Ze zaten te wachten. Iedereen in de kerk van Oppsal wachtte. Gehoest. Waarom was dat toch dat je altijd begon te hoesten zodra je de kerk in kwam? Had het ermee te maken dat je keel werd dichtgesnoerd door de ruimte zelf? Zelfs in een moderne kerk als deze van glas en beton? Of was het de angst om geluid te maken dat door de akoestiek werd versterkt waardoor er een soort dwanghandeling ontstond? Of was het gewoon de manier waarop mensen onderdrukte gevoelens naar buiten brachten in plaats van uit te barsten in gelach of gehuil?

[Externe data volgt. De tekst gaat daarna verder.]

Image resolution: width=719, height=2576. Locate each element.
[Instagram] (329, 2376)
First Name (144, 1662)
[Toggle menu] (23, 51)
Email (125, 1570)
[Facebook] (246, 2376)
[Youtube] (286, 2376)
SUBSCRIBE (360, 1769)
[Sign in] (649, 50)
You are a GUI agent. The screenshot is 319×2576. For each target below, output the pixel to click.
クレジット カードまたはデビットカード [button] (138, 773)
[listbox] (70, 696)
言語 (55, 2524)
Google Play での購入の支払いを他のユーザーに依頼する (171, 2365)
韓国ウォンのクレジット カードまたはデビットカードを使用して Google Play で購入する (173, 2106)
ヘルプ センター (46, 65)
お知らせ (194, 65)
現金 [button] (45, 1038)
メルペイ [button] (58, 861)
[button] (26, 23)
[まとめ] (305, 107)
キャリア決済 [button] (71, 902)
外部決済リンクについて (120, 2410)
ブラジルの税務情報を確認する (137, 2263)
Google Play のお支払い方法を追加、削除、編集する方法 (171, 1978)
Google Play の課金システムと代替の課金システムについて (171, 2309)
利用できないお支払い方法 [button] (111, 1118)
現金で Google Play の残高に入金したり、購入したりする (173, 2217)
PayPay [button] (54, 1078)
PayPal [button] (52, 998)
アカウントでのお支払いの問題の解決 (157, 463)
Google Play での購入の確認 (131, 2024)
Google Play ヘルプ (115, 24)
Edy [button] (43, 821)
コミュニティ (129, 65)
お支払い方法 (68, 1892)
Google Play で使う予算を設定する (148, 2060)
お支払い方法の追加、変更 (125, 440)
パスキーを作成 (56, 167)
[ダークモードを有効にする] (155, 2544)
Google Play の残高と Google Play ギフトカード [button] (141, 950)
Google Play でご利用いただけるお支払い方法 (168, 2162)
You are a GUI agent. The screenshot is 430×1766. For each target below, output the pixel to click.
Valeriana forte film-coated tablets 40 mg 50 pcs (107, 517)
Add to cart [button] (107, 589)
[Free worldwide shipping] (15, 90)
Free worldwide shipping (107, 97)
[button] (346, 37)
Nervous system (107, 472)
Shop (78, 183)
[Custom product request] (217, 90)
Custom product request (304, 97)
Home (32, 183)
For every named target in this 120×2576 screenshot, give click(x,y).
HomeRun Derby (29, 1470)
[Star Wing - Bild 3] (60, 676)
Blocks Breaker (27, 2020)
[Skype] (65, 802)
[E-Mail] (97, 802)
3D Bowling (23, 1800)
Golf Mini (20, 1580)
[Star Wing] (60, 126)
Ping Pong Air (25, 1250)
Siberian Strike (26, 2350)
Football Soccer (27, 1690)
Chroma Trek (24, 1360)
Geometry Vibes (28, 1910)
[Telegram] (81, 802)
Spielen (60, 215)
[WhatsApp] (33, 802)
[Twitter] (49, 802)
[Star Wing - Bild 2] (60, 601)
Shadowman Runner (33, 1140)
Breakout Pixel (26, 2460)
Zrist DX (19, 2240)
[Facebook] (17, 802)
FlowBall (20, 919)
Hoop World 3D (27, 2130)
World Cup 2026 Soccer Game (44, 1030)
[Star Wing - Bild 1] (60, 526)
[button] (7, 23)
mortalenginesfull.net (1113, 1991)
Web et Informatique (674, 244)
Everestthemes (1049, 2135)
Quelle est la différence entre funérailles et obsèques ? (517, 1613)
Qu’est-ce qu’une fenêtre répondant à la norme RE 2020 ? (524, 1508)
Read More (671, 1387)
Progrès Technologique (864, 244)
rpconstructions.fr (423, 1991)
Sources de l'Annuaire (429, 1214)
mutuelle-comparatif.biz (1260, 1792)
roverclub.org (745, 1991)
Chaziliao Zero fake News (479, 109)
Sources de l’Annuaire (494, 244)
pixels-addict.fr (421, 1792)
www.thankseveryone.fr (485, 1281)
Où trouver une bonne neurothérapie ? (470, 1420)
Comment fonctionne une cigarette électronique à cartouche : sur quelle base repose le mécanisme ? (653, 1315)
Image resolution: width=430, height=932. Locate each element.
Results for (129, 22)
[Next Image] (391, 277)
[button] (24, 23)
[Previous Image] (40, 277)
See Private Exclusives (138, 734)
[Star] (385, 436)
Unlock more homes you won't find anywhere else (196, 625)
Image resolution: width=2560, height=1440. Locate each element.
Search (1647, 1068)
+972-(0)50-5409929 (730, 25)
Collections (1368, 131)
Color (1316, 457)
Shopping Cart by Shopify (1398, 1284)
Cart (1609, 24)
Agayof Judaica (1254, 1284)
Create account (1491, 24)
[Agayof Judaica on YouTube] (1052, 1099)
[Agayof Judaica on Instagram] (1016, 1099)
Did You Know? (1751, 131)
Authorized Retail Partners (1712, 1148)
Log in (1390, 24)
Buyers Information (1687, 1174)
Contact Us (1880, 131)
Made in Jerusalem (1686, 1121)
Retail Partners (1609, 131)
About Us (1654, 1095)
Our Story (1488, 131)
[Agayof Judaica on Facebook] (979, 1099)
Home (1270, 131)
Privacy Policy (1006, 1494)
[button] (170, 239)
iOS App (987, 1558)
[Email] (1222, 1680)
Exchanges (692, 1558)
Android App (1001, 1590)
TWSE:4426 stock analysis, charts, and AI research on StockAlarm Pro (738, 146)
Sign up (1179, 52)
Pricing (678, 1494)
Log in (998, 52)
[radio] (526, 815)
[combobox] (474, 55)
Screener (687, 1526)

Katrine draaide haar hoofd. Er waren niet veel mensen, alleen naaste familie en vrienden. Zo weinig dat de meesten slechts met één letter in Harry’s contactenlijst stonden. Ze keek naar Ståle Aune. Voor deze gelegenheid met een stropdas. Zijn vrouw. Gunnar Hagen, ook met zijn vrouw.
Ze zuchtte. Ze had echt meer moeten aantrekken. Hoewel Bjørn het niet koud leek te hebben. Donker pak. Ze had niet geweten dat hij er zo goed uit kon zien in een pak. Ze veegde over zijn revers. Niet dat daar iets op zat, het was gewoon een gebaar. Een intiem gebaar uit verliefdheid. Apen die luizen plukken uit elkaars vacht.
De zaak was opgelost.
Een poosje waren ze bang geweest dat hij – Arnold Folkestad, nu ook bekend als de politieslager – was verdwenen. Dat het hem was gelukt weg te komen, naar het buitenland of dat hij ergens in Noorwegen een gat als schuilplaats had gevonden. Dat moest dan wel een diep en donker gat zijn, want in de loop van de vierentwintig uur sinds het opsporingsbevel was uitgegaan, waren het signalement en de persoonlijke kenmerken zo grondig door alle media naar buiten gebracht dat ieder normaal functionerend mens in het land moest hebben meegekregen wie Arnold Folkestad was en hoe hij eruitzag. Katrine had zich ook gerealiseerd hoe dicht ze indertijd bij de oplossing waren geweest toen Harry haar had gevraagd verbanden te zoeken tussen René Kalsnes en andere politiemensen. Als ze toen gewoon die zoektocht had uitgebreid naar voormálige politiemensen, zou ze Arnold Folkestads relatie met de jongeman hebben ontdekt.